A deck, in Southern California home improvement parlance, most often is a redwood structure hanging off the second floor of a home or cantilevered out over a hillside.
A patio, on the other hand, usually is a flat concrete slab at ground level.
But it doesn't have to be so.
A deck can be built just about anywhere a patio can be poured, and the warmth and texture of wood, combined with its relatively easy maintenance, makes a wonderful replacement for concrete.
And for the do-it-yourselfer, a ground-level deck isn't all that difficult or expensive to build.
When Michael and Lois Mirkovich moved from a tiny Balboa Island apartment to a 1,200-square-foot condominium in Irvine's University Town Center, creating an outdoor area was a priority. They wanted to extend their space for entertaining, exercising and relaxing, and provide a clean, safe place for their son, Adam, to play.
The two-bedroom condo had only a small rear yard--no hillsides and no upstairs family room to give access to a second-floor deck.
Still, the Mirkovichs, neither of whom was enamored with concrete, decided to install a wooden deck. They just put it where most people put a patio.
The result, after six weekends of work: a beautiful herringbone-patterned redwood deck-cum-patio, fitted neatly into a pocket of yard framed on three sides--by the window wall of the living room, the sliding glass doors of the dining room and the stucco fence that separates the Mirkovichs' back yard from the neighbor's.
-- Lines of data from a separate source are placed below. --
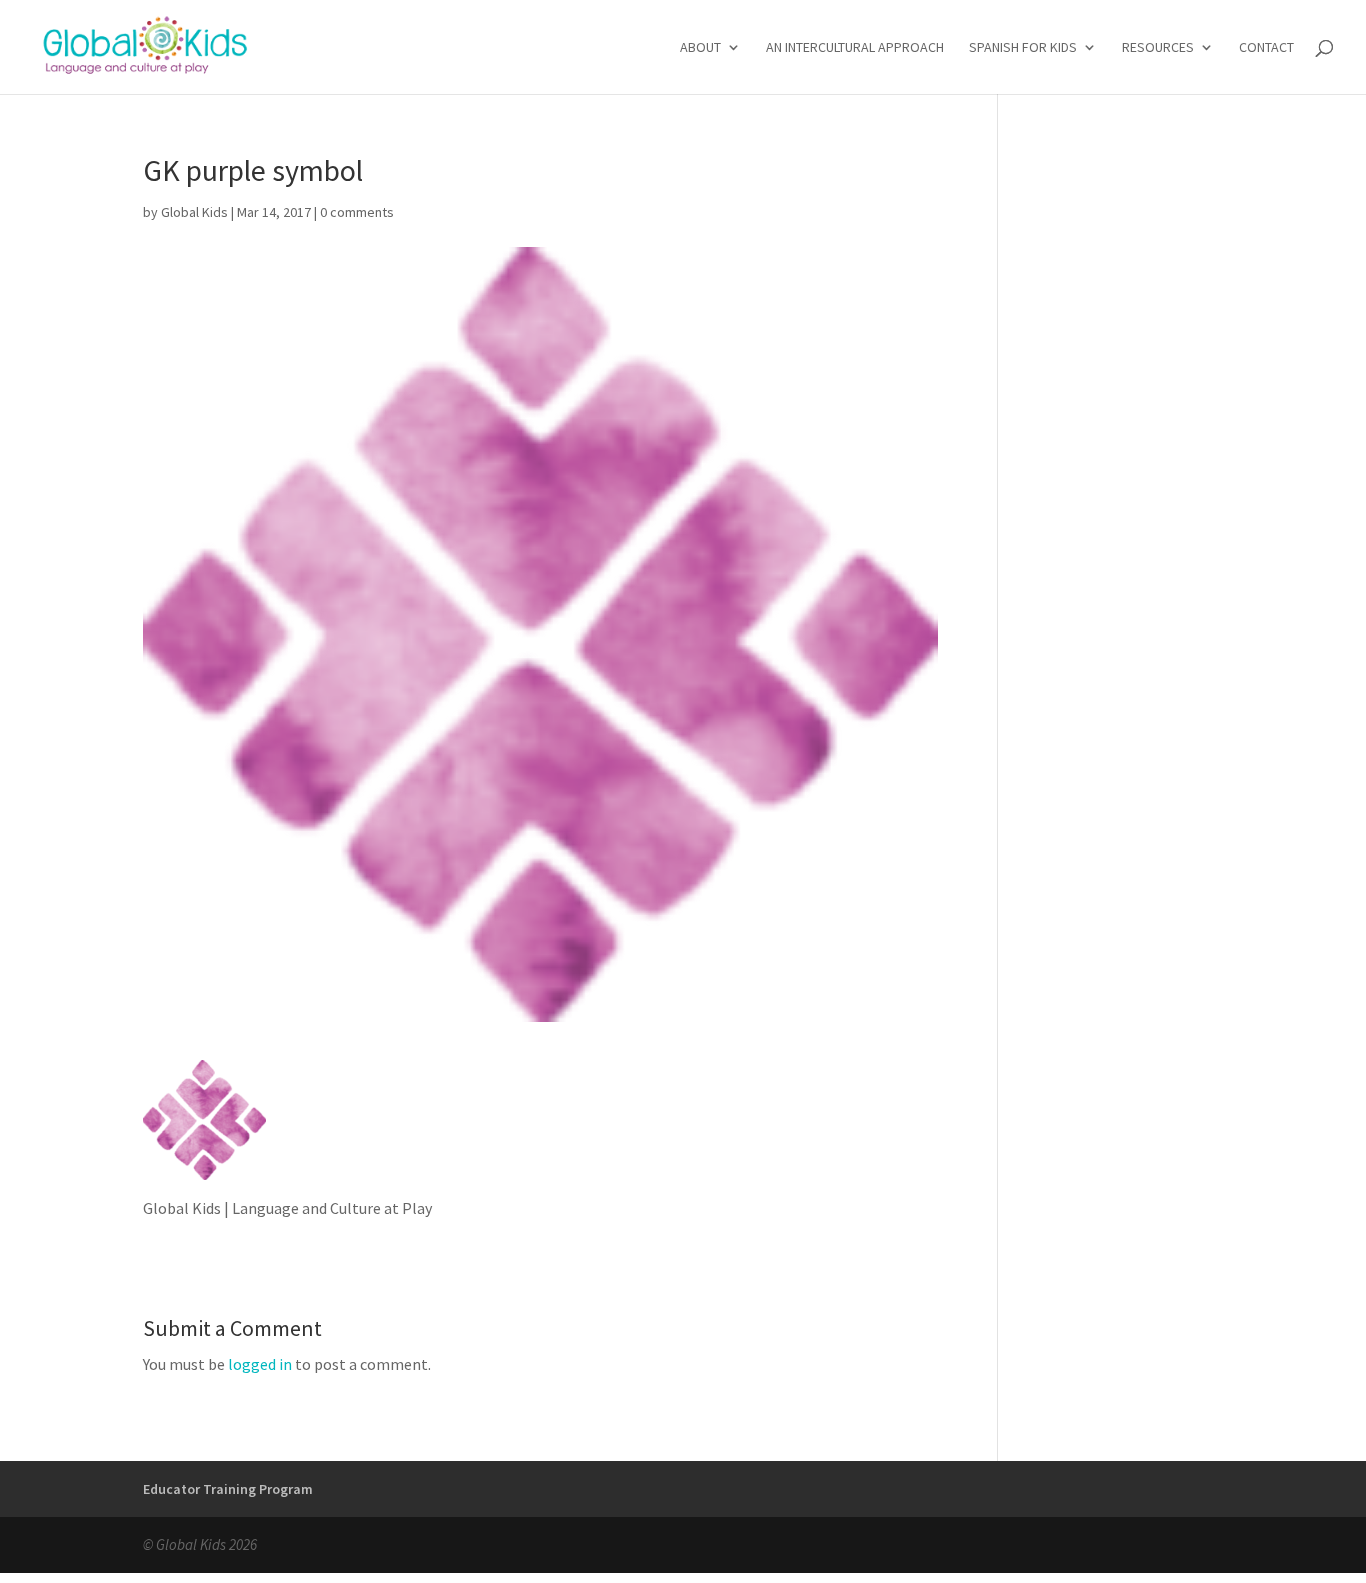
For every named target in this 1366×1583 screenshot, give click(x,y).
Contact (1266, 48)
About (700, 48)
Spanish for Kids (1023, 48)
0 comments (357, 212)
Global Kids (194, 212)
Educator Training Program (228, 1489)
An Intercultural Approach (855, 48)
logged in (260, 1364)
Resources (1158, 48)
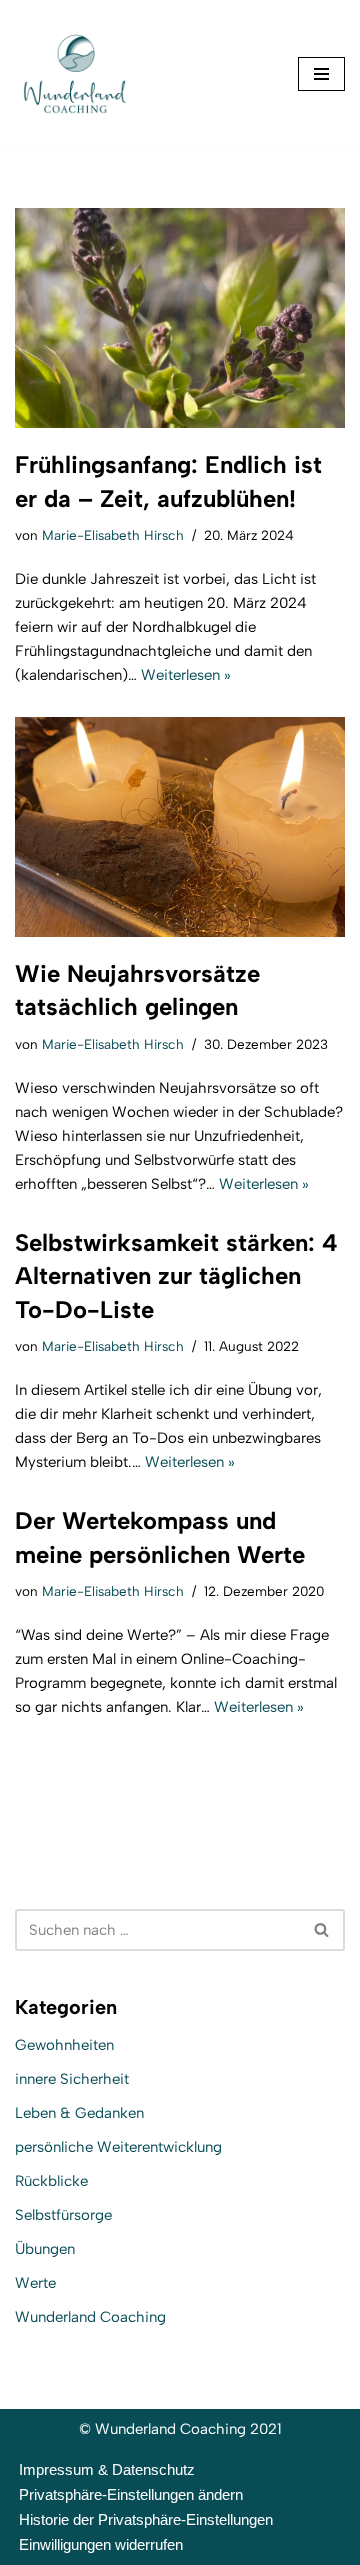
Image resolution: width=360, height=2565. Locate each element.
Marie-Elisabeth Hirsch (113, 535)
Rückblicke (51, 2181)
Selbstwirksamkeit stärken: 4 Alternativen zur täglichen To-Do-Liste (176, 1276)
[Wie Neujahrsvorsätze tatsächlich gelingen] (180, 827)
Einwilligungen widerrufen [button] (101, 2544)
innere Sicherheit (72, 2079)
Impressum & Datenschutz (107, 2469)
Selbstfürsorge (63, 2215)
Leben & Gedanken (79, 2113)
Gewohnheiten (64, 2045)
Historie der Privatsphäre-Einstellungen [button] (146, 2519)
The deck extends out an additional 6 feet into the main portion of the rear yard, giving it an overall dimension of 12-by-16 feet.
Michael Mirkovich, an attorney, decided to tackle the project himself because he enjoys working with his hands.
He had learned construction skills when, after graduating from UC Santa Barbara with a master's degree in social ecology, he was recruited to play water polo in Australia for the University of Queensland club team in 1976-77. "I played water polo for free," he recalls. "They got me a construction job to pay the bills."
But almost anyone who can swing a hammer and handle a power saw can follow the Mirkovichs' example and build a lasting and good-looking ground-level deck.
The 12-by-16-foot deck described below will cost between $1,000 and $1,200 to build yourself, which is competitive with the cost of hiring a contractor to put in a standard concrete patio. "And aesthetically, it is so much nicer," Mirkovich says.
Not only do the wide, "V"-shaped herringbone pattern and the warm reddish color of the wood give the deck a level of character that few concrete patios can match, it also wears well.
Wood doesn't crack or chip at the edges like concrete. And Mirkovich avoided a common deck maintenance problem by refraining from painting or staining the deck. Instead, he applied clear water seal to each board before fitting the pieces together. All he does to keep the decking looking its best is to swab on a new coat of water seal every 6 months--a process that takes less than 2 hours.
To keep the deck level with the floor of the house and still avoid the rotting and warping that will occur if wood is placed directly in contact with the earth, Mirkovich built it on a series of prefab concrete piers with mounting brackets for 4-by-4s. After installing the piers, he laid a layer of plastic sheeting on the ground to keep weeds from growing and to serve as a moisture barrier.
To avoid attaching the deck to the house so there would be no building code problems and no chance of water running indoors, Mirkovich built it as a free-standing structure.
Here's how you can do it:
(Because building codes differ from city to city and the characteristics of each project can vary widely, use these instructions only as a guide, making sure your project complies with your local building codes.)
1. Instead of fastening a portion of the framing to the walls or foundation of your house, install prefab piers so that the mounting brackets are about 4 inches from the wall. Set them so only an inch remains above ground. If your lot slopes, adjust the depth at which the piers are buried so the exposed tops are level. The distance between piers should be 5 to 6 feet. A line level, attached to a length of heavy string that is fixed to the house at floor level, is the best device for leveling the piers. A slight slope away from the house will keep rain water from running inside.
2. Cut treated fir 4-by-4s to the appropriate length. Measure the distance between the ground and the level of your home's floor, subtract the 1 1/2-inch thickness of the decking boards and the distance the piers extend above ground level.